Bild: Ist Vorfreude tatsächlich die schönste Freude?
Die braune Pampe zwischen den Pobacken sieht nicht gerade einladend aus.
Annabell, im achten Monat schwanger, verzieht die Lippen. Der Popo der
niedlichen Babypuppe aus Naturkautschuk auf dem Wohnzimmertisch ist
kackbraun verschmiert. Ist das wirklich …? Was haben sich ihre sonst so
lieben Freundinnen dabei gedacht?
„Nur Nutella!“, rufen Annabells Freundinnen im Chor. Ein allgemeines
erleichterndes Lachen, und unter lautem Johlen wischt Annabell die
Nussnougatcreme mit Babyfeuchttüchern aus der Plastikporitze.
Vor wenigen Jahren aus den USA über den Atlantik geschwappt, erobert „The
Baby Shower“ mittlerweile die deutschen Wohnzimmer: Die fröhliche
„Babyparty“, bei dem das kugelrunde Bäuchlein einer Hochschwangeren mit den
besten Freundinnen gefeiert wird – mit pastellfarbener Deko, Partyspielen,
alkoholfreien Drinks und jeder Menge Geschenken.
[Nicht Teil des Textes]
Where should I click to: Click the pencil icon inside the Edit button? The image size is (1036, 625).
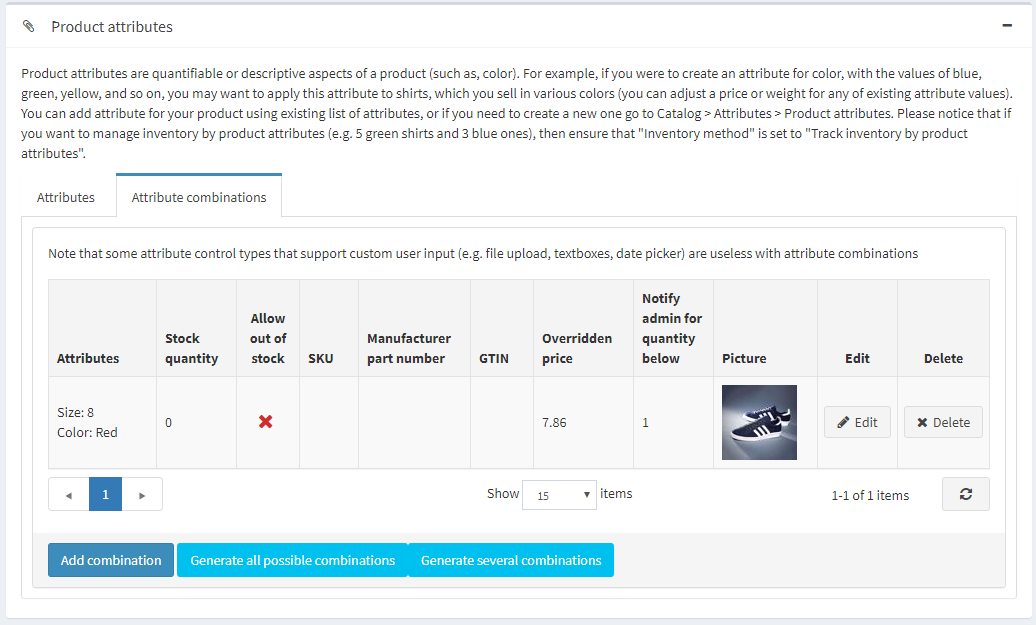[x=843, y=422]
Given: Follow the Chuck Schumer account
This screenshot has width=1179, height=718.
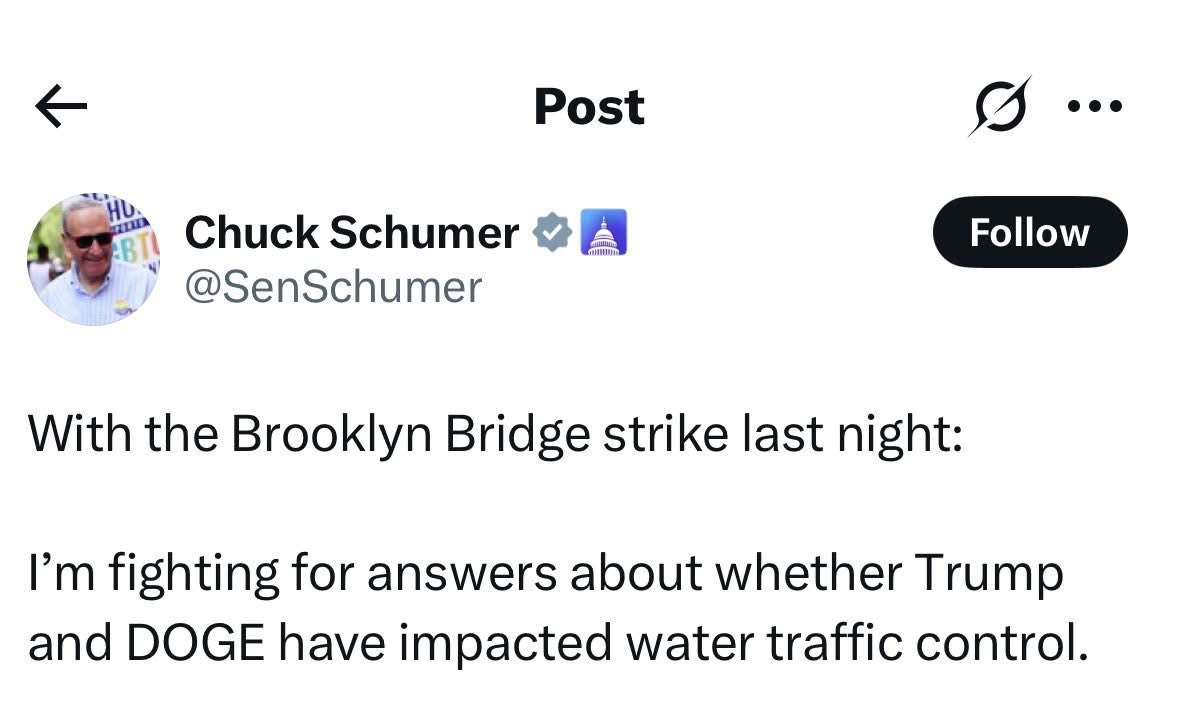Looking at the screenshot, I should (1029, 232).
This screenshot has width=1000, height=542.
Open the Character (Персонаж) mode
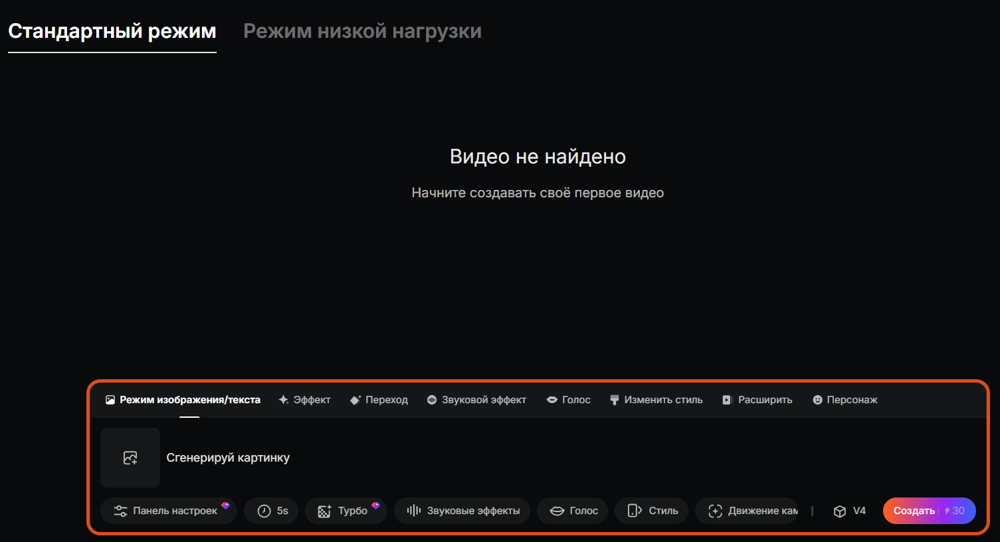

Der Gabentisch ist auch bei Annabell, die in ihrem Reihenhaus in
Delmenhorst feiert, mehr als üppig bestückt: Strampler, selbstgestrickte
Söckchen, ein Flachmann für Notsituationen, Inkontinzenzwindeln und eine
Schachtel Antidepressiva. Eine Freundin hat aus rotem und matschgelben Fimo
eine Skulpur gezaubert. „Ein Vorgeschmack auf die Nachgeburt“, erklärt sie
augenzwinkernd. Außerdem türmen sich auf dem Gabentisch jede Menge DVDs für
die Zeit im Wochenbett, „24“ und „Zombieland“, sowie eine populäre
Doppel-CD: „Crock of shit! Best of Baby Blues No. 3“.
## „Meine Dammrissnaht ist fertig!“
„Bei der Babyparty ist es Aufgabe der weiblichen Gäste“, erläutert
Eltern-Redakteurin Marietta Helms den amerikanischen Brauch, „die werdende
Mutter auf die kommenden Monate vorzubereiten – nach allen Regeln der
Kunst!“
16 Uhr: Das nächste Partyspiel kann beginnen. Annabells Cousine hat einen
Stapel Bastelfilz, Scheren und Nähzeug mitgebracht. Gackernd macht sich die
elfköpfige Partygesellschaft daran, die hautfarbenen Filzstücke erst zu
zerschnippeln und anschließend mit Nadel und Faden wieder zusammenzunähen.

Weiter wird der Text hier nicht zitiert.